Thursday, November 24, 2011

Withdrawal from Afghanistan would not hurt our US ties

While the past week's coverage of the enhanced military co-operation between Canberra and Washington may suggest otherwise, the most urgent item on Australia's foreign policy agenda is how to extricate ourselves from the depressing and endless war in Afghanistan.  The conflict has dragged on for 10 years and never have so many people on both sides of the Pacific been questioning its value.

According to an Essential Research poll this week, support for Australia's withdrawal from Afghanistan has increased from 47 per cent to 64 per cent in the past year.  And according to a CNN/ORC International poll last month, a record high 63 per cent of Americans now say the war is no longer worth fighting.
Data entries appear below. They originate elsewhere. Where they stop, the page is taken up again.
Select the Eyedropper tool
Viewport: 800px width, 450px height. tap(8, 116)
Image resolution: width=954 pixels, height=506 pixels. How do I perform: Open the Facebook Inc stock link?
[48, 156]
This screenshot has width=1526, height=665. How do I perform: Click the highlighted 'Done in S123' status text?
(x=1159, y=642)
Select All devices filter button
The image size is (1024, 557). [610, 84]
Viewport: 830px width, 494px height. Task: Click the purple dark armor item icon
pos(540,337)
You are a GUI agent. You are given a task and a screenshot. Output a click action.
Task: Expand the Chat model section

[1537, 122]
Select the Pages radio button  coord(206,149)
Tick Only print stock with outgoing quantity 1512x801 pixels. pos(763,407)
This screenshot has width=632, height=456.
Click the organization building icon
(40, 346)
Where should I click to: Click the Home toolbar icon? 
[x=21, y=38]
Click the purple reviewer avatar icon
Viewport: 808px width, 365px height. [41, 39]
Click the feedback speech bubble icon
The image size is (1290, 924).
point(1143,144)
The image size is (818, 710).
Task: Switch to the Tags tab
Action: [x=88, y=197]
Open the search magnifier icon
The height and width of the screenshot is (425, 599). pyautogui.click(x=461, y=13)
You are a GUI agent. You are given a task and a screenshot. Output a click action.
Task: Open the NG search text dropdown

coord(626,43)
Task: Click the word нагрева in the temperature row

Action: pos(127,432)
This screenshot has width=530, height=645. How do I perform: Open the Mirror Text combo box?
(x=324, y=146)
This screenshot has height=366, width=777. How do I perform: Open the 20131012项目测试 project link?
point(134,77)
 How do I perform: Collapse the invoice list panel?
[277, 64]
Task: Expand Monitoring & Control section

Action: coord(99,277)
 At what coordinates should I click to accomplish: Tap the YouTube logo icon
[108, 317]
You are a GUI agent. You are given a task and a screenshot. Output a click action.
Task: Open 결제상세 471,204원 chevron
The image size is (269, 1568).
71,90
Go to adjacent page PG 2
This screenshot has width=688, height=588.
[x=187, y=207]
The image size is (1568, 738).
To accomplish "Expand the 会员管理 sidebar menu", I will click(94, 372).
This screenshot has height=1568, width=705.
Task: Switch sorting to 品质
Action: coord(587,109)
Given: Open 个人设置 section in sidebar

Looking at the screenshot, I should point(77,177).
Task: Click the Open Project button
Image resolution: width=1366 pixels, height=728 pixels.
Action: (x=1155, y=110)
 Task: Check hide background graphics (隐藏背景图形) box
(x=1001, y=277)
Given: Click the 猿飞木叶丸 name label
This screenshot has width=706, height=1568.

And yet in his 3000-plus-word address to Parliament last week, President Barack Obama dedicated only one paragraph to the conflict.  (Prime Minister Julia Gillard skipped the subject altogether.)  One is left with the impression that our political leaders increasingly find it harder to justify a war that involves more blood and treasure and no promise of a happy ending.

Make no mistake:  we were right to invade Afghanistan in October 2001 in order to hunt down Osama bin Laden and his cohorts as well as topple the black-turbaned tyrants who gave al-Qaeda shelter and support.

But as the then foreign minister, Alexander Downer, has recognised, that mission has mainly been accomplished.  Other issues -- the routing of the Taliban and the building of a viable democratic state -- are simply beyond our reach.

Almost all trends are moving in the wrong direction:  the corruption-plagued Afghan government remains a basket case, our ally Pakistan can't be trusted, the occupation is costing the Americans $10 billion a month, and Australian deaths have nearly trebled in the past 18 months.

American hegemony should not be confused with American omnipotence.  If the experience in Iraq and Afghanistan has taught us anything, it is to recognise that when it comes to defeating tribal warlords in alien societies, the US finds itself wrong-footed and outwitted, not so much an eagle as an elephant.

No wonder Obama wants to withdraw as much as a third of the US occupation presence before next November's presidential election.  In fact, in mid-2012, before the fighting season concludes, he will pull about 35,000 troops out of Afghanistan.

To what extent will such a rapid withdrawal expose our Diggers to even greater risk?  Gillard has failed to answer this.

No one should doubt the skill and bravery of our armed forces in Afghanistan.  But our war aims are incoherent, our exit strategy is never explained, and our presence is exacerbating the problems we went in to solve, serving to destabilise Pakistan rather than to stabilise Afghanistan.

No one wants Afghanistan to once again become a Club Med for terrorists.  But as distinguished US conservative columnist George Will asks:  ''If US forces are there to prevent re-establishment of al-Qaeda bases -- evidently there are none now -- must there be nation-building invasions of Somalia, Yemen and other sovereignty vacuums?''

Moreover, the Afghan Taliban do not yearn for global martyrdom;  they merely want to restore Pashtun rule in Afghanistan.  That may not be ideal for the people of that war-torn country, but it hardly represents a threat to vital Australian interests.

Would Canberra precipitate a crisis in US-Australia relations by withdrawing our 1550 troops from the war?  Hardly.  Most NATO leaders have rejected Obama's appeals for extra troops in the south, where most of the fighting is occurring, and other allies -- Canada, the Dutch -- have pulled out.

History also shows that the alliance can survive.  Robert Menzies and Dwight Eisenhower bitterly clashed over the Suez crisis in 1956.  Gough Whitlam's ministers Jim Cairns and Tom Uren called Richard Nixon and Henry Kissinger ''maniacs'' and ''murderers'' for the Christmas bombing in 1972.  Bob Hawke's left-wing Labor comrades rejected Ronald Reagan's MX missiles in 1985.  None of these episodes damaged ANZUS.

The US alliance should remain the centrepiece of Australian foreign policy, under a Labor or Coalition government.  But one can agree with that assessment and still believe there is no silver lining to this war.

We should leave Afghanistan to the drones and the US elite and specialised forces, search for a negotiated political settlement and withdraw our troops from what is known as the ''graveyard of empires''.  That is what most Australians want.  But political pressure needs to grow stronger if withdrawal will be achieved any time soon.